Reputation: 427
I have property defined like this:
[Required(ErrorMessage="The Year of Manufacture has to be filled")]
public int? YearOfManufacture { get; set; }
How do I write Unit test, which tests, if the property has set the required Annotation?
Upvotes: 0
Views: 1903
Reputation: 978
If you - for what ever reason - want to test, that a property is annotated (instead of testing that a validation annotation works), you can use the extension method suggested here in your test:
public static T GetAttributeFrom<T>(this object instance, string propertyName) where T : Attribute
{
var attrType = typeof(T);
var property = instance.GetType().GetProperty(propertyName);
return (T)property .GetCustomAttributes(attrType, false).FirstOrDefault();
}
EDITED: (1) used FirstOrDefault() instead of First() to correctly handle non-annotated attributes. (2) @Pavel Straka: Added more sample code below to answer Pavel Straka's comment.
class Sample
{
[Required(ErrorMessage = "The Year of Manufacture has to be filled")]
public int? YearOfManufacture { get; set; }
public int?
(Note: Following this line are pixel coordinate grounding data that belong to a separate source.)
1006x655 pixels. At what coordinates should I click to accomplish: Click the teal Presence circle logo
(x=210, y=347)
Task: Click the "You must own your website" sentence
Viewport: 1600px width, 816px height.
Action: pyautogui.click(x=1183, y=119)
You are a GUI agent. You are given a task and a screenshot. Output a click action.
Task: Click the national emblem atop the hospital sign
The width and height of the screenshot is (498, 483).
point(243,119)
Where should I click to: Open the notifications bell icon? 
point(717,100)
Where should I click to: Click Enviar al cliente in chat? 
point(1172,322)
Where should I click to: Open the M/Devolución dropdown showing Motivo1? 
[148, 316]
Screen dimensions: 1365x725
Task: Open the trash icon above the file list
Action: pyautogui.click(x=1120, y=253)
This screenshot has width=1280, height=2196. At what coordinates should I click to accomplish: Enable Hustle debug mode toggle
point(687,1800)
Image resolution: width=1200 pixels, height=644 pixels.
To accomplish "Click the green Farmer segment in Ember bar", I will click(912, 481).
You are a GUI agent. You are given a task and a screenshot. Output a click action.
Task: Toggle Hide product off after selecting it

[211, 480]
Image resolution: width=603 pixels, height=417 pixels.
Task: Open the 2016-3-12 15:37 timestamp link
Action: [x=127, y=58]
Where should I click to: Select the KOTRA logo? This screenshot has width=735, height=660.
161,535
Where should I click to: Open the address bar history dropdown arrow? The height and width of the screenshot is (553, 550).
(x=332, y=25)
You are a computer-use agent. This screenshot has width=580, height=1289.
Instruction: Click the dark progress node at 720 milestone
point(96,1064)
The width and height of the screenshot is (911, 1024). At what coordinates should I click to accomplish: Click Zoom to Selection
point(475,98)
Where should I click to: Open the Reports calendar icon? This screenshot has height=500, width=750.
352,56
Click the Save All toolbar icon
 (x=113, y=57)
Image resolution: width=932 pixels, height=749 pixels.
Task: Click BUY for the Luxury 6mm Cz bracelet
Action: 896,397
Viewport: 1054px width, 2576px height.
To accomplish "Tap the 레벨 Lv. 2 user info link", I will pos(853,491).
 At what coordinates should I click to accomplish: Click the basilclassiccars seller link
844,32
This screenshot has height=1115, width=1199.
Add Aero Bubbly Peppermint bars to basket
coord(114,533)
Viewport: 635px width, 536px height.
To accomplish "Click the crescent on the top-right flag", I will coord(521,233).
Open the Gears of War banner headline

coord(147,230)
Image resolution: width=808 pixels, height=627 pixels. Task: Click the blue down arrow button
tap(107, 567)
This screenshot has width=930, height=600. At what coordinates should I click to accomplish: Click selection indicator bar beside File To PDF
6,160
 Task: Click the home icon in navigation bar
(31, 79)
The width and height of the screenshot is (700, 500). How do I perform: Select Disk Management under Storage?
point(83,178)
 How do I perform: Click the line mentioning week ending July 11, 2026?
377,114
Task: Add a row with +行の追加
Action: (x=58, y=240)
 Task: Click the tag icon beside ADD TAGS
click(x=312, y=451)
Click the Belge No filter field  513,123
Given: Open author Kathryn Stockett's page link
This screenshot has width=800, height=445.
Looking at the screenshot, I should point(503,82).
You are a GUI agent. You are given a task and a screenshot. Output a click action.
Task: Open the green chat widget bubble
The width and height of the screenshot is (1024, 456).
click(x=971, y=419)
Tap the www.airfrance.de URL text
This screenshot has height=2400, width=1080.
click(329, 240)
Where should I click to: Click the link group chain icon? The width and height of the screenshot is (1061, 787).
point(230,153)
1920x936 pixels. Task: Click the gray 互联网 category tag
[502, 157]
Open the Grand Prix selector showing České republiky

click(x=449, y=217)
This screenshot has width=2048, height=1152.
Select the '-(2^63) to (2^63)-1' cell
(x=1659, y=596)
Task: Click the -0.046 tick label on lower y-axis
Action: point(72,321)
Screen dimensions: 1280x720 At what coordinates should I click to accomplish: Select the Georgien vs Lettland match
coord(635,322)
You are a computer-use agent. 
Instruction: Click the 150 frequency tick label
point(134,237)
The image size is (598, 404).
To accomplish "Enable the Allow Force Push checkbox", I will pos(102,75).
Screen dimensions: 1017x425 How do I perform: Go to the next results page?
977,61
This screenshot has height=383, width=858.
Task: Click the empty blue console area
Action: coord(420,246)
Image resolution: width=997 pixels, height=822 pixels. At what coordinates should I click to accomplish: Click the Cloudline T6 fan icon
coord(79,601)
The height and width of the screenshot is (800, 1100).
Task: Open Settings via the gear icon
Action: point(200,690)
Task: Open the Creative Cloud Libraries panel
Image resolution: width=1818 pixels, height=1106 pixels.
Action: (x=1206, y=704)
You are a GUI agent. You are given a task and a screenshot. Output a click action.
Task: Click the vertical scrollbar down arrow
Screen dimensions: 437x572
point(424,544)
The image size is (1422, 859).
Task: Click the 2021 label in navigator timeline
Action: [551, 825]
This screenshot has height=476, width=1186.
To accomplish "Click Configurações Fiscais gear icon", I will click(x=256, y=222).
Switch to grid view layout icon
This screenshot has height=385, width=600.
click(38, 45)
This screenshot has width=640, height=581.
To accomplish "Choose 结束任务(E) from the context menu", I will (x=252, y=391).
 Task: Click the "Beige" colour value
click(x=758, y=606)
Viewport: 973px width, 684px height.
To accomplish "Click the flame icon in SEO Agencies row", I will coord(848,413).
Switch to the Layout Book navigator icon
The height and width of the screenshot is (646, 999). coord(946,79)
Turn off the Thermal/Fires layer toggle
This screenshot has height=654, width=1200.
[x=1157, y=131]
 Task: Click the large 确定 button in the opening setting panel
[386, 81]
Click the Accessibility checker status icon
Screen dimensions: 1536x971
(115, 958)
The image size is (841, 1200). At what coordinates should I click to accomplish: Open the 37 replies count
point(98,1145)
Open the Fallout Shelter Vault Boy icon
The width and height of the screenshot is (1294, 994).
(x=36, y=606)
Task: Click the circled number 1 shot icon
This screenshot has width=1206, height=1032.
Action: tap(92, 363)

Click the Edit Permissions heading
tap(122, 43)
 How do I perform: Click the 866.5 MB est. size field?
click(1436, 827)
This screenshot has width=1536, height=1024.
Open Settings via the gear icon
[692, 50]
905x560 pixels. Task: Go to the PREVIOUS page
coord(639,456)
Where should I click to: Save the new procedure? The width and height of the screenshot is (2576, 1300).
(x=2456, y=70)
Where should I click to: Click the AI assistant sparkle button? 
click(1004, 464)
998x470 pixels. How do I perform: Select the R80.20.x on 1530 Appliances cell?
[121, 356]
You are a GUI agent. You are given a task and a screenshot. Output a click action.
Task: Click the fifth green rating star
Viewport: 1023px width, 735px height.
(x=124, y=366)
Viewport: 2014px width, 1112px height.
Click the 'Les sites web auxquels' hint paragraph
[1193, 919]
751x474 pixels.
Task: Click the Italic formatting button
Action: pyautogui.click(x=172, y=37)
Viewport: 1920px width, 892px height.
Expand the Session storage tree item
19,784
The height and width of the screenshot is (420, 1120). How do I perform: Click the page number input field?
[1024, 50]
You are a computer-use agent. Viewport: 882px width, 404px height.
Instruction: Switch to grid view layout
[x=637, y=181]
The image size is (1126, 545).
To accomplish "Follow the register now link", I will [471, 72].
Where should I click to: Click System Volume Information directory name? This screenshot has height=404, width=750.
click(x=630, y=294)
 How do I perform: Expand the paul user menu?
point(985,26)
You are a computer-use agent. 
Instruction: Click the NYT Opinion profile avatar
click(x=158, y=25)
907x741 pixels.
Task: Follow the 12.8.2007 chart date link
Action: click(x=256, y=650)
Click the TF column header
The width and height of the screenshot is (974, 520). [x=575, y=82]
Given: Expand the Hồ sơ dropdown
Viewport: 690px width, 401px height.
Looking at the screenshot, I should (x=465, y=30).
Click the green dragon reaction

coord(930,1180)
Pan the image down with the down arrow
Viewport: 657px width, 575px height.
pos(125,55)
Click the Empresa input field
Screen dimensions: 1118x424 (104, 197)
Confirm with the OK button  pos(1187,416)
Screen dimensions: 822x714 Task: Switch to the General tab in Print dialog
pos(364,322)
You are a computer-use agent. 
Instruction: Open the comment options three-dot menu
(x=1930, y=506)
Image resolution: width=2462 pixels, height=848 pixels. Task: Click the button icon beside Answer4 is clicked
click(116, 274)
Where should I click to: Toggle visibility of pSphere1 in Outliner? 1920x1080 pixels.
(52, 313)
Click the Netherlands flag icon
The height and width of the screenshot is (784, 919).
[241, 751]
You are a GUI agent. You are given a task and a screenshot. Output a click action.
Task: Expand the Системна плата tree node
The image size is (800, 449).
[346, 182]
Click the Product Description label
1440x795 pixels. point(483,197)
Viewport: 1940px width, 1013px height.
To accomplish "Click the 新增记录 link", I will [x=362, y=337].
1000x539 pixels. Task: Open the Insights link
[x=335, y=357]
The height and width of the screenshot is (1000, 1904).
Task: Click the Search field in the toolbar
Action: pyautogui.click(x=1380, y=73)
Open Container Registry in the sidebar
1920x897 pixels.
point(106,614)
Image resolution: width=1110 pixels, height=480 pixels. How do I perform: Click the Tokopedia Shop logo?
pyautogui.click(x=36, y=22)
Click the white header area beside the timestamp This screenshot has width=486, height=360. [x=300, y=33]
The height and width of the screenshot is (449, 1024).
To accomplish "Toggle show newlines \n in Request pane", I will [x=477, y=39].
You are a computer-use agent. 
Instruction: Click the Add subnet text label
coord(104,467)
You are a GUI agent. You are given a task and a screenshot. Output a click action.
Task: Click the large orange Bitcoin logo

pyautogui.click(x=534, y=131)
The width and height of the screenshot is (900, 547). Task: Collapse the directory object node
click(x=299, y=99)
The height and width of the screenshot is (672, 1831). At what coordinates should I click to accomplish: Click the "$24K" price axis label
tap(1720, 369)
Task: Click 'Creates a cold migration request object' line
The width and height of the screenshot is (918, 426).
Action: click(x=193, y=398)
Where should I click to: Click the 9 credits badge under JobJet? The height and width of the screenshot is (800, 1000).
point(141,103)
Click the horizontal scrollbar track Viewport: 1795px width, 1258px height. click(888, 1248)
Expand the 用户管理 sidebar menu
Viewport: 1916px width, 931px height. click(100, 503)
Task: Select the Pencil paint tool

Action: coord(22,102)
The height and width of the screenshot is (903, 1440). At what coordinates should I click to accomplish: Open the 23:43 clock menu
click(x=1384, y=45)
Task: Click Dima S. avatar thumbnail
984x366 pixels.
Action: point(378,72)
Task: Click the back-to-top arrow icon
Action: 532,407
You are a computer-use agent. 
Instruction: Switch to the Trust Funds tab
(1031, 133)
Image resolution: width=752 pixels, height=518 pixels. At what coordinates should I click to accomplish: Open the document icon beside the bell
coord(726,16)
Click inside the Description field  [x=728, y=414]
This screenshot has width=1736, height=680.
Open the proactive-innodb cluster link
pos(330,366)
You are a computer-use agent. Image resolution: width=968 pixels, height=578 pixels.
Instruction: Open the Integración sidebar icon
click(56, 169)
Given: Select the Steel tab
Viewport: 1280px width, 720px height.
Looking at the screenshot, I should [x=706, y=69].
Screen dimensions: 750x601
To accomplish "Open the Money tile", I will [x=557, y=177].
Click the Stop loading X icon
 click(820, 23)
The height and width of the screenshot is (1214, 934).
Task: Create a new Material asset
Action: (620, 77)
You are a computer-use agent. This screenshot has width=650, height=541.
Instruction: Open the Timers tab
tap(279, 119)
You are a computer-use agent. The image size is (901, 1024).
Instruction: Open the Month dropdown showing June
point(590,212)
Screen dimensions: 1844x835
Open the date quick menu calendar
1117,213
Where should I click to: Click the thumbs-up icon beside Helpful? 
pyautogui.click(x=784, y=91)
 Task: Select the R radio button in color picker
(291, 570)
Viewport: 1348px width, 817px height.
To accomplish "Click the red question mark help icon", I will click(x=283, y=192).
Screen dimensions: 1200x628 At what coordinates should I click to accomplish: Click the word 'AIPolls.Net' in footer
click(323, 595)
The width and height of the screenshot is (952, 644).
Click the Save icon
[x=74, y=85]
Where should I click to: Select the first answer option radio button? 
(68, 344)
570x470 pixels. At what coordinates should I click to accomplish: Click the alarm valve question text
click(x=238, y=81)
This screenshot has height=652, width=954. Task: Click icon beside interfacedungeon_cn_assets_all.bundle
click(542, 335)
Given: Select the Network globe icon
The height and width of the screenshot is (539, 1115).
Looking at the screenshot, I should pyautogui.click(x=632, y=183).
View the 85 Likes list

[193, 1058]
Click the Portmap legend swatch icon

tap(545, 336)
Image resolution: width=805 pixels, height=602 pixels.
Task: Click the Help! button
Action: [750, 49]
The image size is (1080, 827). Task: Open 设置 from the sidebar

NotAttributedProperty { get; set; }
}
static class Annotations
{
public static T GetAttributeFrom<T>(this object instance, string propertyName) where T : Attribute
{
var attrType = typeof(T);
var property = instance.GetType().GetProperty(propertyName);
return (T)property.GetCustomAttributes(attrType, false).FirstOrDefault();
}
}
class Program
{
static void Main(string[] args)
{
var sampleInstance = new Sample();
var annotation = sampleInstance.GetAttributeFrom<RequiredAttribute>("YearOfManufacture");
var nullAnnotation = sampleInstance.GetAttributeFrom<RequiredAttribute>("NotAttributedProperty");
}
}
Upvotes: 1
Reputation: 39329
I'd recommend FluentAssertions for this, which allows you to do this very cleanly:
typeof(MyType)
.GetProperty("YearOfManufacture")
.Should()
.BeDecoratedWith<RequiredAttribute>("because MyType.YearOfManufacture is required.");
Upvotes: 3
Reputation: 1039080
You could have a test helper method that will run the validation on a particular instance of your view model:
public bool TryValidate(object model, out ICollection<ValidationResult> results)
{
var context = new ValidationContext(model, serviceProvider: null, items: null);
results = new List<ValidationResult>();
return Validator.TryValidateObject(
model, context, results, validateAllProperties: true
);
}
and then in your unit test:
[TestMethod]
public void YearOfManufacture_Is_Required()
{
// arrange
var sut = new MyViewModel();
sut.YearOfManufacture = null;
ICollection<ValidationResult> results;
// act
var actual = TryValidate(sut, out results);
// assert
Assert.IsFalse(actual);
}
Alternatively to using DataAnnotations you may take a look at FluentValidation.NET
which allows you to express much more complex validation rules in a fluent manner, it has a nice integration with MVC
and testing
your validation rules is even easier.